Sophos has added a zero-trust network access solution to its growing secure access product family.
Called Sophos ZTNA and available now, the new product works in combination with the vendor’s Intercept X product to provide endpoint protection and network access control through a single agent. According to Sophos, those systems are currently the only ones on the market to cooperate in that manner.
“People, applications, devices, and data aren’t constrained to offices anymore—they’re everywhere, and we need more modern ways to secure them,” said Joe Levy, chief technology and product officer at Sophos, in a media statement. “Zero trust is a very effective cybersecurity principle, and ZTNA embodies it in a practical, easy to use way, ensuring that users have secure access to only the resources that they need.”
The new system also provides better network protection than remote desktops, IPsec, and SSL-VPN, all of which rely solely on encryption, Levy says. “We see attackers increasingly exploiting these limitations, stuffing credentials into RDP and VPNs to gain access to victim networks, and then moving freely once inside, all too often culminating in costly data theft and ransomware incidents.”

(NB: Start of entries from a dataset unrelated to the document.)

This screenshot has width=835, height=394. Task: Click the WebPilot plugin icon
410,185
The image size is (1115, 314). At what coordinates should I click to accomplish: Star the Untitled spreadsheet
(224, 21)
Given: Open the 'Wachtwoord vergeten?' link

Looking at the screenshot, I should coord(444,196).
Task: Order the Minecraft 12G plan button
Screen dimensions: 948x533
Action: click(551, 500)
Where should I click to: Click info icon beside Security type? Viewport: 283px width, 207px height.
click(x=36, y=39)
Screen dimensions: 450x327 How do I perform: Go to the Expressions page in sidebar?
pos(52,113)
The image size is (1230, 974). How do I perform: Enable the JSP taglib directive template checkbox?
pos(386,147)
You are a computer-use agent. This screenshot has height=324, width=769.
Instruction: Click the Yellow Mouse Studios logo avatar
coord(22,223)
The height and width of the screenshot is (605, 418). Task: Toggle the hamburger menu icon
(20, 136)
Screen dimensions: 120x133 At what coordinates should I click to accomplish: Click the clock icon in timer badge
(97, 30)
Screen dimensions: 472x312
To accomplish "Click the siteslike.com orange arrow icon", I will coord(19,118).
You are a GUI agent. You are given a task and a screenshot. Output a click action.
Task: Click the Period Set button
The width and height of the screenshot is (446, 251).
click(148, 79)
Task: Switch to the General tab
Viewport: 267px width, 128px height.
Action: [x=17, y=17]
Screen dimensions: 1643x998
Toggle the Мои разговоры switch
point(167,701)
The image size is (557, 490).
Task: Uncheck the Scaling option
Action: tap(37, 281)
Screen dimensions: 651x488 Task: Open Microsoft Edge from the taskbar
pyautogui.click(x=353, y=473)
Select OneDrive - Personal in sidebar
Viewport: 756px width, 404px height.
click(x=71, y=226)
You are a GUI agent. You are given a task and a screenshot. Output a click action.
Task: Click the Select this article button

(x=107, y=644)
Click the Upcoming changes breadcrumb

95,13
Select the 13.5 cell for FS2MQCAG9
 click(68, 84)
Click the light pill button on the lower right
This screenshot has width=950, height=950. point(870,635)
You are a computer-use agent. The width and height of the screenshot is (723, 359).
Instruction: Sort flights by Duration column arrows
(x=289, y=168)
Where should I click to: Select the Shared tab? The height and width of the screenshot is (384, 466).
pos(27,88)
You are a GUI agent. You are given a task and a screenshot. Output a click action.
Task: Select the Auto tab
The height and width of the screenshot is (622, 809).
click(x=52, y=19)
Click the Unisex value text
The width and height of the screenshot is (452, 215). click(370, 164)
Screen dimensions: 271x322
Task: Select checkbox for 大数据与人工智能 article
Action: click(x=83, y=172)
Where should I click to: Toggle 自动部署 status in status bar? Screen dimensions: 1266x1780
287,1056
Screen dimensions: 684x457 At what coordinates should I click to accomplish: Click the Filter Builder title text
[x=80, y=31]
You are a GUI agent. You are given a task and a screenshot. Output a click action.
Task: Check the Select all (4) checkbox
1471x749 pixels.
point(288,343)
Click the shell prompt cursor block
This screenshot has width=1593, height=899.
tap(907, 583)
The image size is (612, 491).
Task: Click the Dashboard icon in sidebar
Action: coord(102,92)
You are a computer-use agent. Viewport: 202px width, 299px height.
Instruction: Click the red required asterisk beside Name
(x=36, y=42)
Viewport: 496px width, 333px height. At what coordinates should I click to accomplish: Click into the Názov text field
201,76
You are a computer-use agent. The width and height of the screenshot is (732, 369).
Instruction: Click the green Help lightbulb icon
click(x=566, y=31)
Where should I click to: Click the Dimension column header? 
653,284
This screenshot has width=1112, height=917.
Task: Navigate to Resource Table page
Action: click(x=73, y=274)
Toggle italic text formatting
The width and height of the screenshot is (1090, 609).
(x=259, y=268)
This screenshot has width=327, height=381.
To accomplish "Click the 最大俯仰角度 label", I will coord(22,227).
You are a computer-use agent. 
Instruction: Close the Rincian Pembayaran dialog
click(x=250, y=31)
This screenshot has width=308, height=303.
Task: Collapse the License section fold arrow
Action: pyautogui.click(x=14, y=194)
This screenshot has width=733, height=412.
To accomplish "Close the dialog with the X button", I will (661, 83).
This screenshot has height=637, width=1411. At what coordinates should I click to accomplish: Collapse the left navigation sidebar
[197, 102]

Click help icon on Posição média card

Separately today, Sophos published research on a new ransomware variant called Midas that capitalized on limited access controls and weak application and network segmentation to go undetected in an unnamed technology vendor’s environment for nearly two months.
“In a ZTNA configuration, properly configured access controls might have prevented the attackers from being able to leverage one compromised server against another, disallowing the hypervisors from interacting with one another and/or using one another as resources,” the report says.
According to Sophos, the integration between its ZTNA solution and Intercept X, which itself integrates with the extended detection and response system Sophos introduced last May, the vendor’s Managed Threat Response service, and other offerings, allows the new product to ease multi-vendor management burdens by collaborating with the entire Sophos security portfolio.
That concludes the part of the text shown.